## [Goal of the exercise]
Please transcribe exactly, and only, the lines of the data below between the line holding "Task: Click the sent time spinner arrows" and the line holding "602x523 pixels.", inclusive.

## [Entries provided]
┌──

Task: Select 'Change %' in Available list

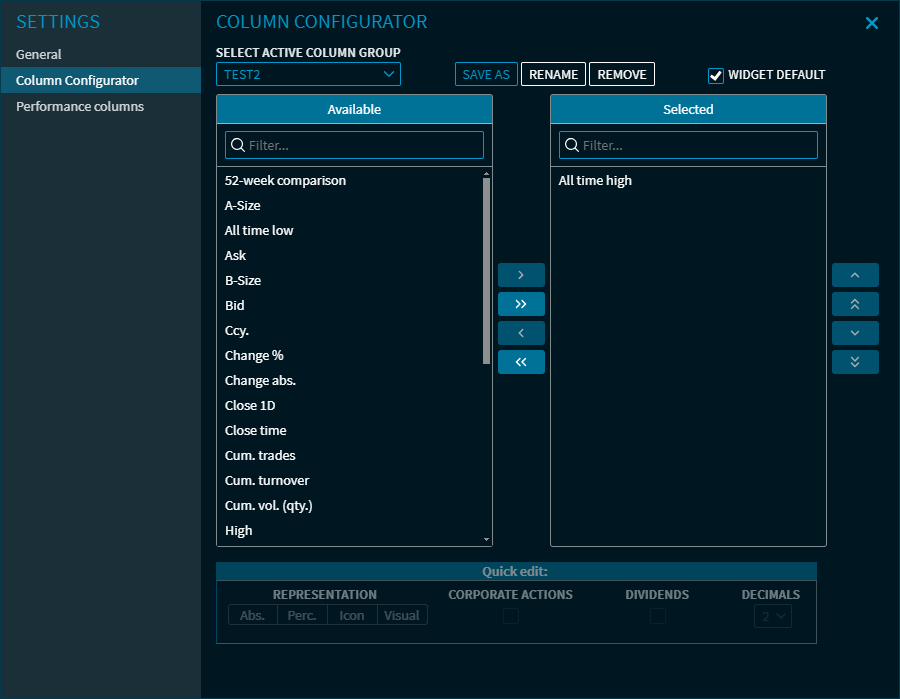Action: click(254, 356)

└──
┌──

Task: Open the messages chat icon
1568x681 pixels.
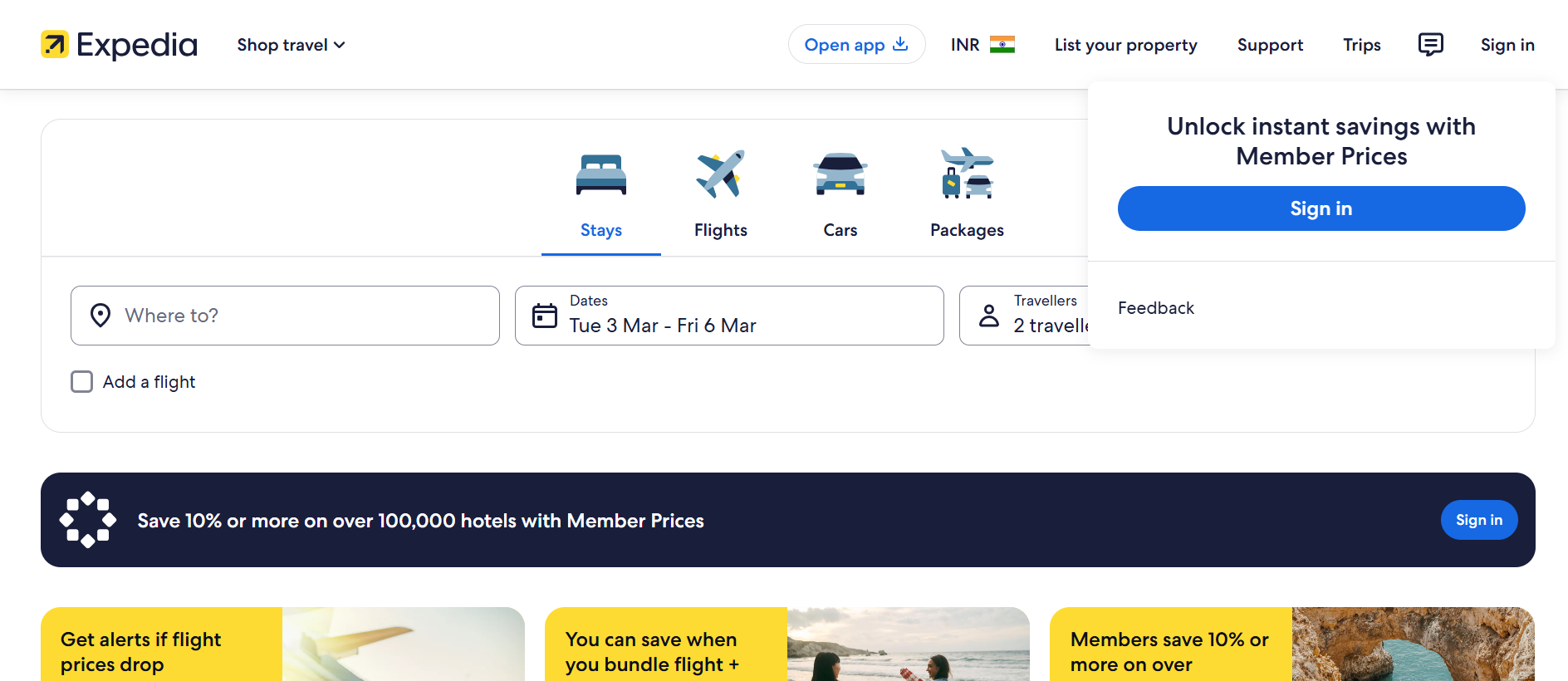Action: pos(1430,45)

└──
┌──

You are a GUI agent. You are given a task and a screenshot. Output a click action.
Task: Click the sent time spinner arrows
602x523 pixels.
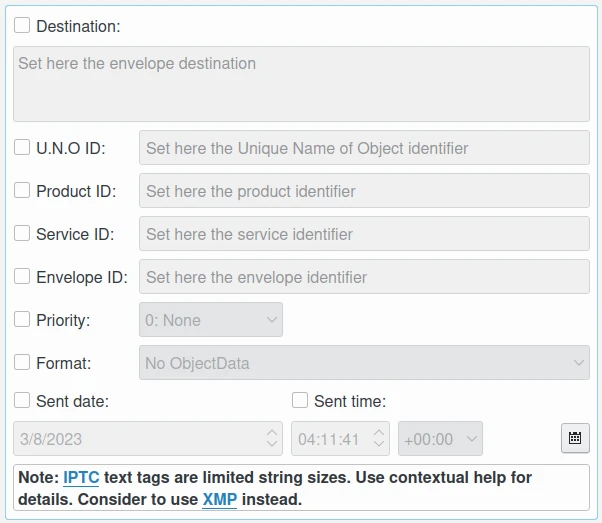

└──

## [Written reply]
Task: Click the sent time spinner arrows
602x523 pixels.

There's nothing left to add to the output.